TechCrunch reports that Kno, a higher-education eTextbook distributor, has been acquired by Intel. It will become part of Intel's global education program run by John Galvin, a Vice President of Sales and Marketing at Intel. The acquisition terms weren't released. (Update, November 11: On GigaOm, Om Malik wrote that according to his sources, Intel acquired Kno for $15 million plus some retention bonuses for employees. Kno's equity investors put $73.4 million into the company, and Kno also took on $20.3 million in debt, so Malik believes it's likely that the investors will see little or no return.)
Kno's initial plan in 2009 was to develop and launch its own higher-education oriented tablet, for which the company would sell eTextbooks. The tablet had dual 14.1" touchscreens and used both touch and stylus input. However, less than a year after the company was founded, Apple introduced its original iPad, which dramatically changed customer expectations for how big tablets should be and how they should work. Kno reportedly only shipped a handful of its tablets to customers in late 2010 before giving up on its proprietary design and selling it to Intel in April 2011 for $20 million (which was structured as an equity investment.) Kno subsequently focused on software, and developed eReaders for the iPad and Android tablets, Windows 7 and 8, and in-browser use. According to Wikipedia, Kno began selling content for the K-12 market in April 2012, but the company isn't a significant player in that market.
Once Kno dropped its proprietary hardware, it became just another eTextbook vendor, and had to compete with far more established players including Follett, Barnes & Noble, Amazon, CourseSmart and Chegg, which was co-founded by Kno co-founder Osman Rashid. To date, eTextbooks have been poorly accepted by college students, and unlike its competitors, Kno doesn't also offer print textbooks, which put it into an even worse competitive situation.

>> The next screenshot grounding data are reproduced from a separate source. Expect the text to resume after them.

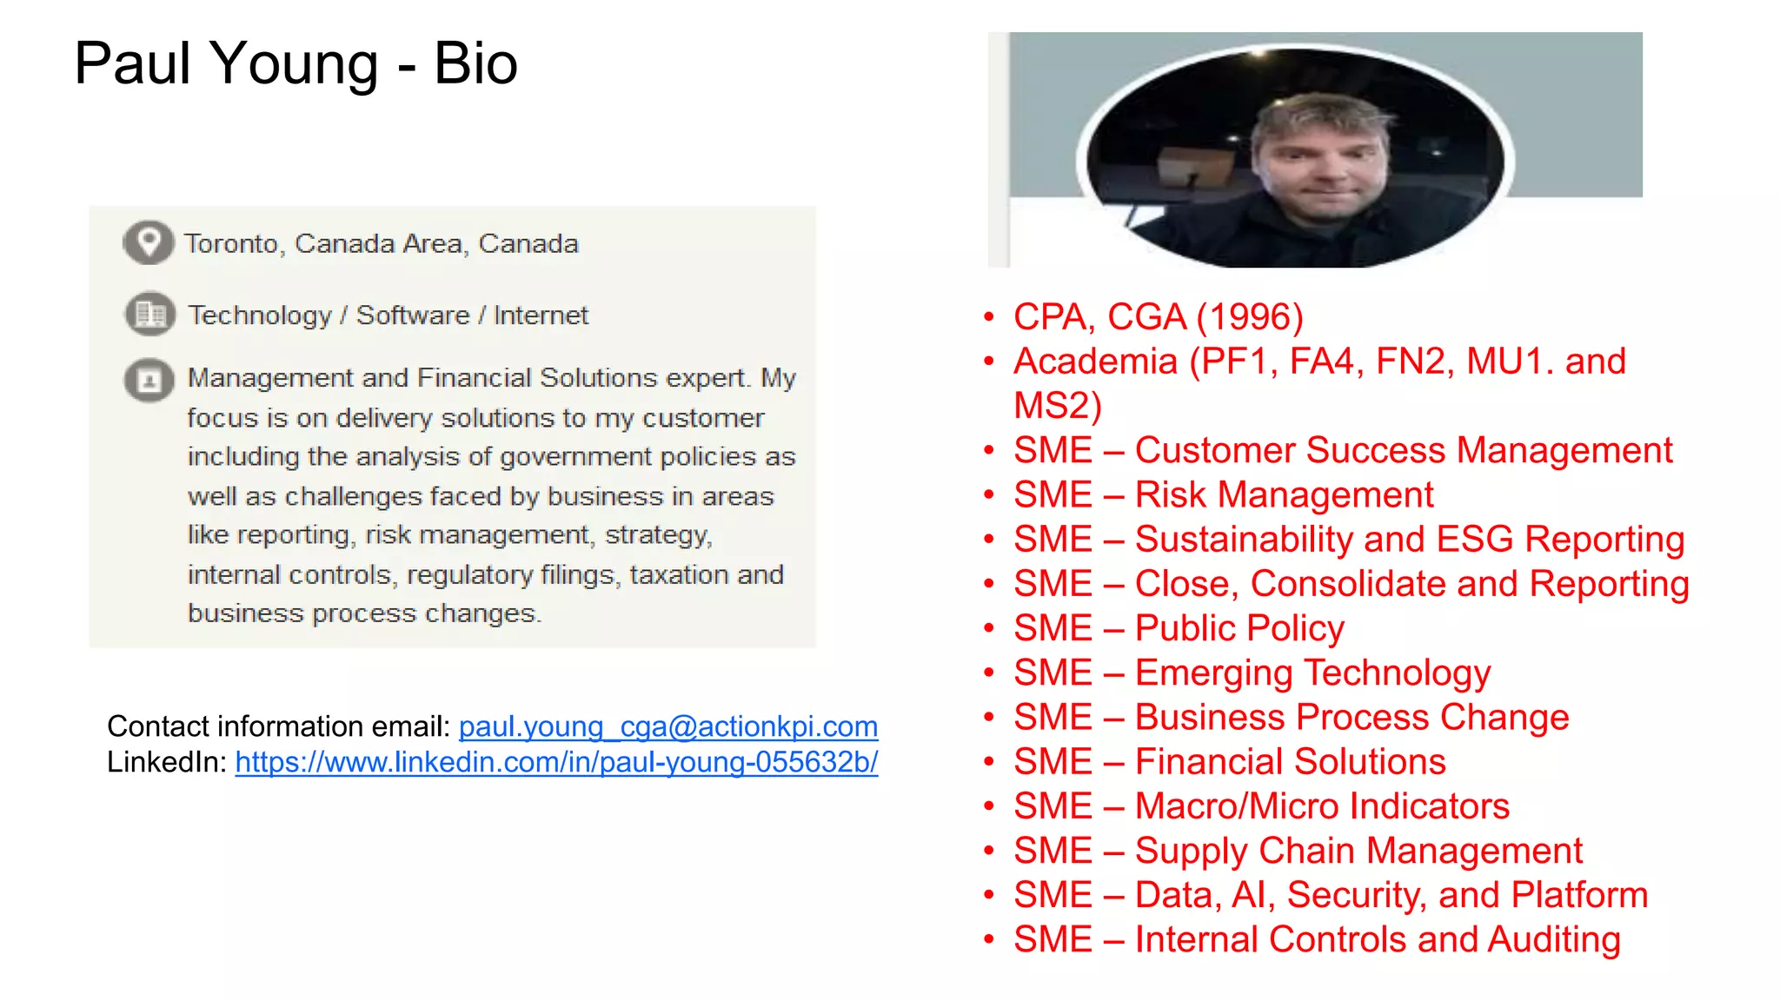Screen dimensions: 1780x1001
Task: Select SME – Supply Chain Management line
Action: pyautogui.click(x=1297, y=851)
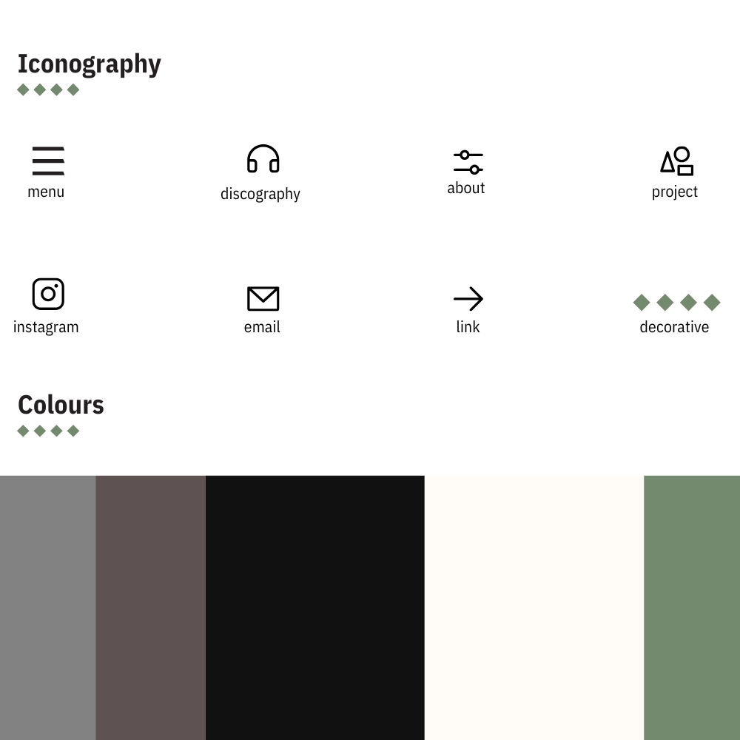The image size is (740, 740).
Task: Click diamonds beneath the Colours heading
Action: [48, 431]
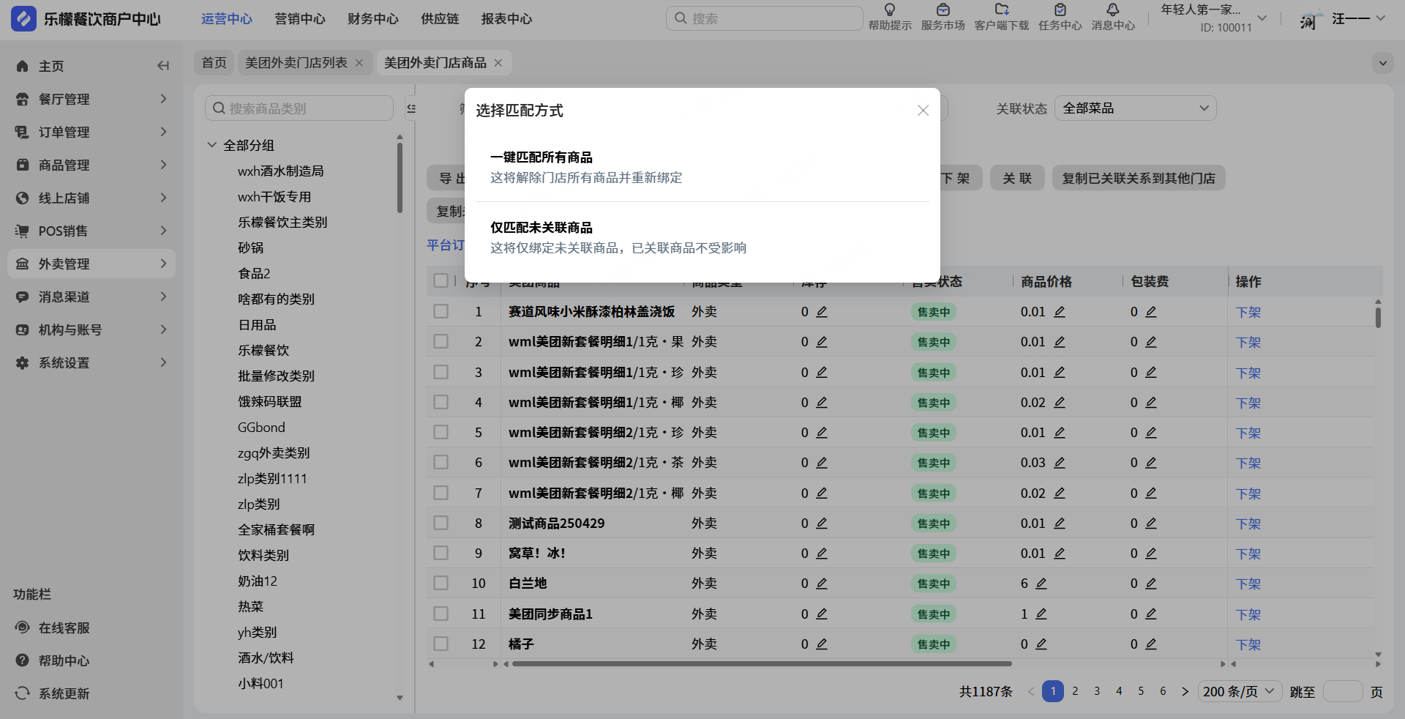1405x719 pixels.
Task: Close the 选择匹配方式 dialog
Action: (x=923, y=111)
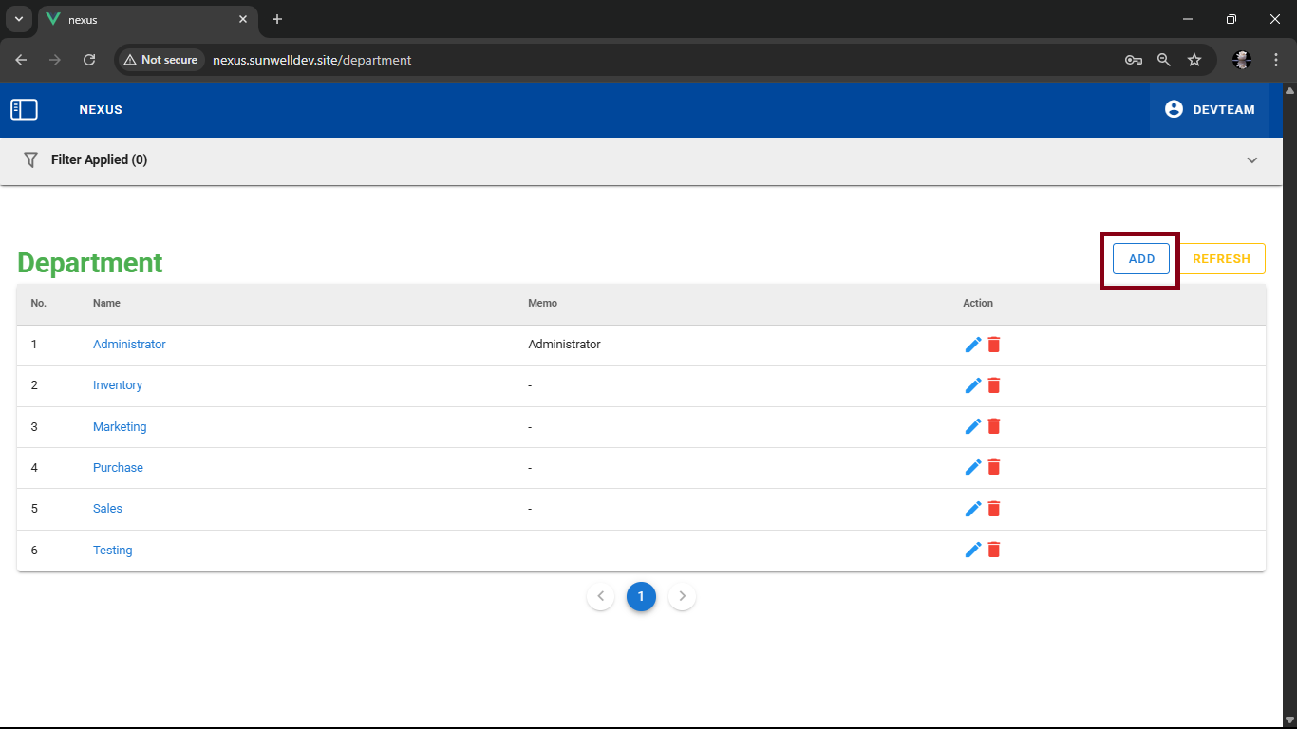1297x729 pixels.
Task: Open the browser tab search dropdown
Action: [19, 19]
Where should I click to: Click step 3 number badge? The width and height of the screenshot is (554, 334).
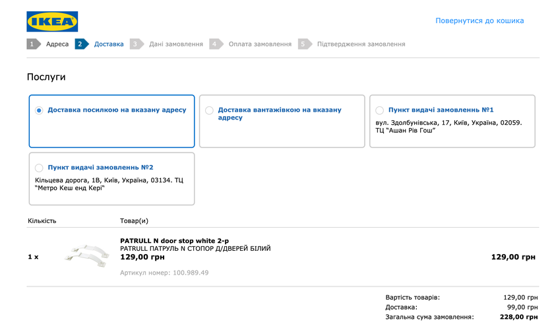[135, 44]
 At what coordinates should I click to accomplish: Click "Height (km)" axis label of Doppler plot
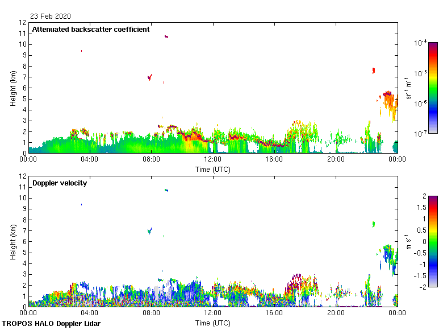click(x=13, y=241)
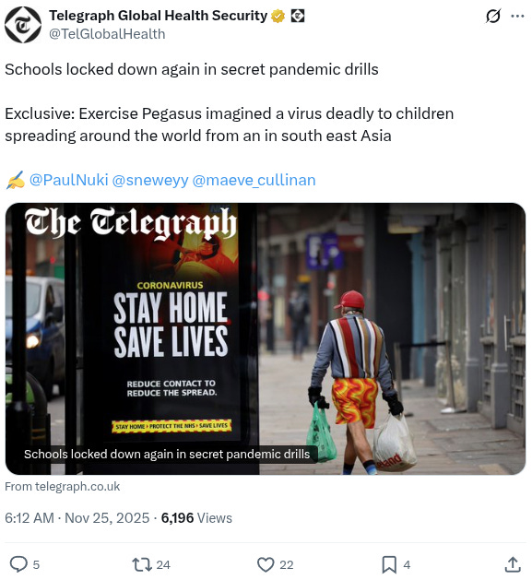Open the three-dot more options menu
The height and width of the screenshot is (580, 532).
[x=517, y=16]
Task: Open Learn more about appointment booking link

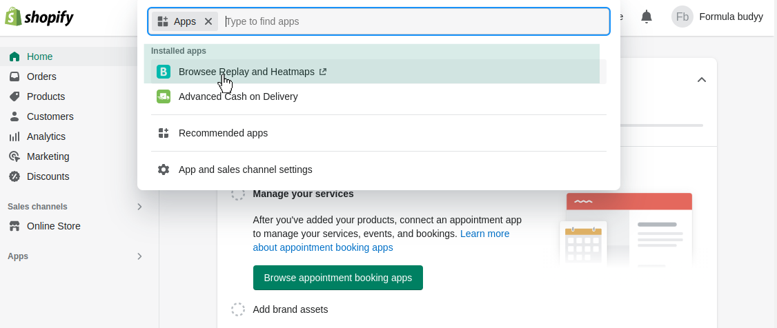Action: tap(484, 234)
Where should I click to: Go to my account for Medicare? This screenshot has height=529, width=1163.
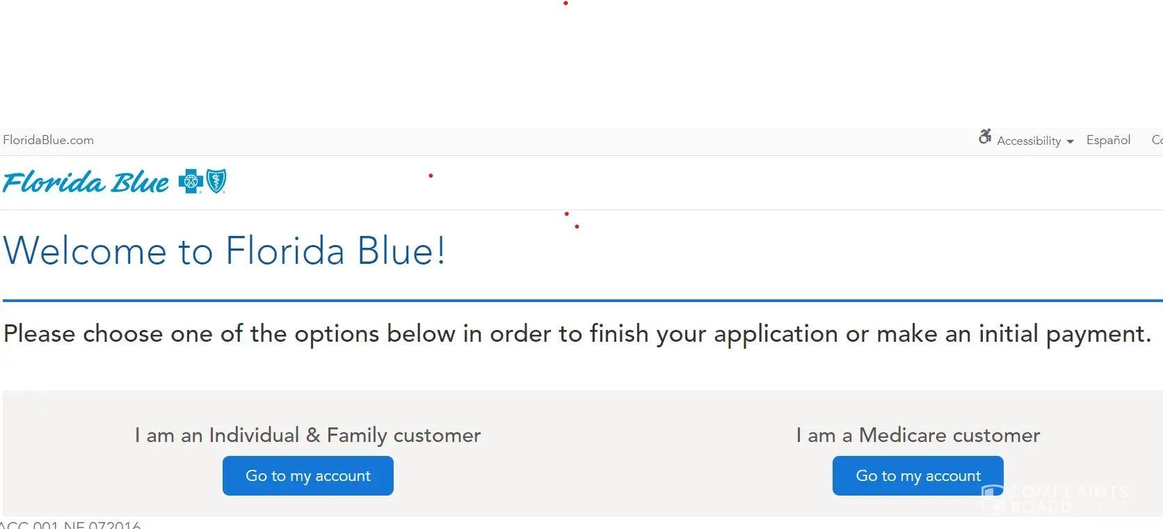(x=917, y=476)
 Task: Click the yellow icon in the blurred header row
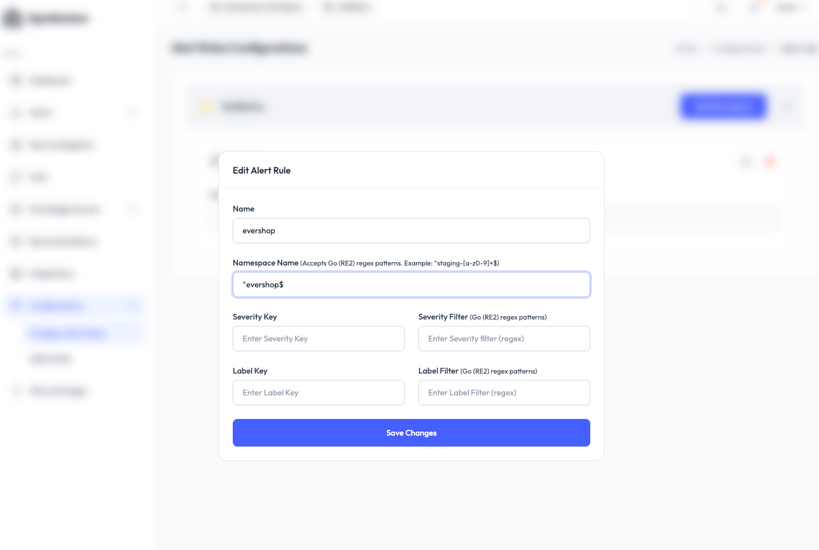tap(205, 107)
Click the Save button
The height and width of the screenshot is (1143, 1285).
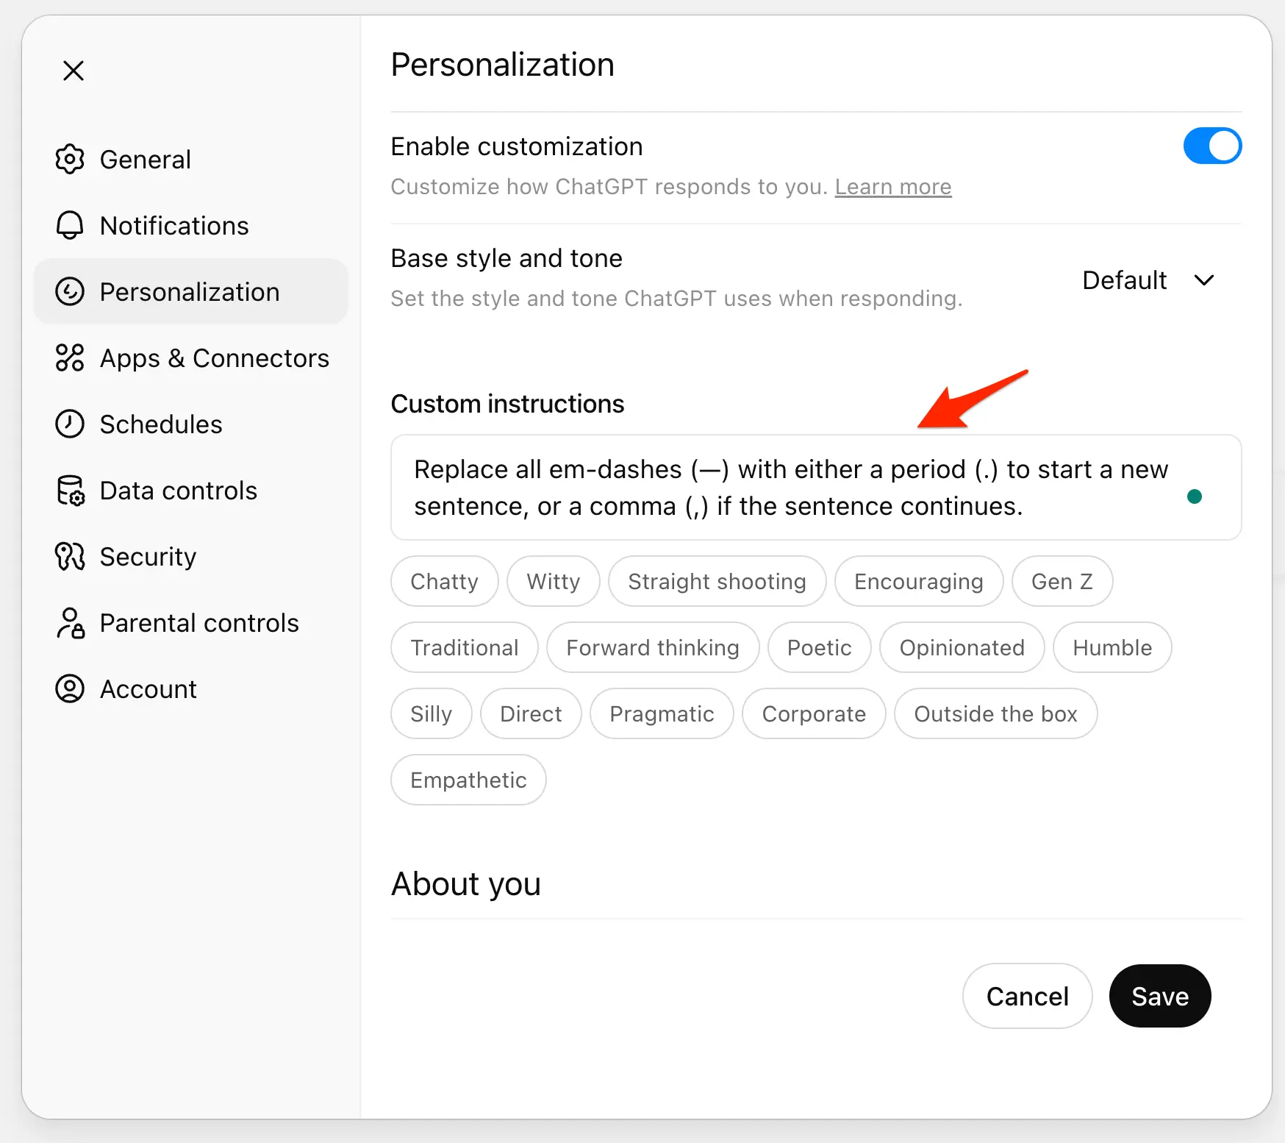tap(1159, 996)
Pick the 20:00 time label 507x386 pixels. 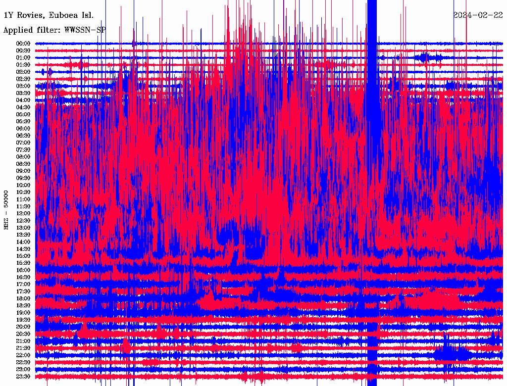pos(23,327)
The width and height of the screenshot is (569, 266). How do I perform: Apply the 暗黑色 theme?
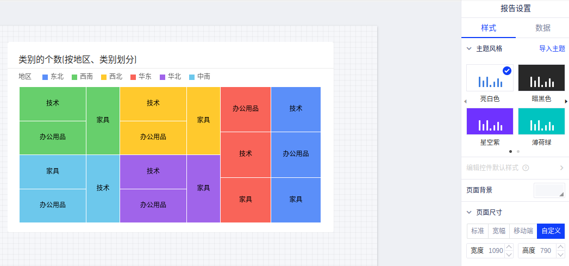pos(541,78)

TechCrunch reports that Kno's investors, led by Andreessen Horowitz, have been pushing the company for several months to find a buyer or some other way to exit. One interesting fact is that a difference of opinion between Kno CEO Rashid and Intel VP Galvin led to Rashid's departure when the acquisition was announced; Rashid wanted to continue focusing on the North American market, while Galvin wants to focus on international markets. Given how competitive the U.S. and Canadian markets are, an international focus for Kno makes a lot of sense. However, it's not clear to me what Intel brings to the party, other than money. The company has never sold content successfully and pulled the plug a week ago on its biggest investment in content to date, its OnCue over-the-top video content service. It also appears that Intel did nothing with the tablet designs that it acquired from Kno in 2011. Intel wrote that "The acquisition of Kno boosts (our) global digital content library to more than 225,000 higher education and K-12 titles through existing partnerships with 75 educational publishers." Kno claims on its own website that it has more than 200,000 titles, so its collection is responsible for all or nearly all of Intel's "global digital content library."
My bet is that within a couple of years, Intel will shut down or sell off Kno, just as it's rumored to be selling off its OnCue business to Verizon for a small fraction of what it invested. Intel isn't a content company, its management doesn't understand content, and in my opinion, it should make investments in content companies but leave content production and distribution to others.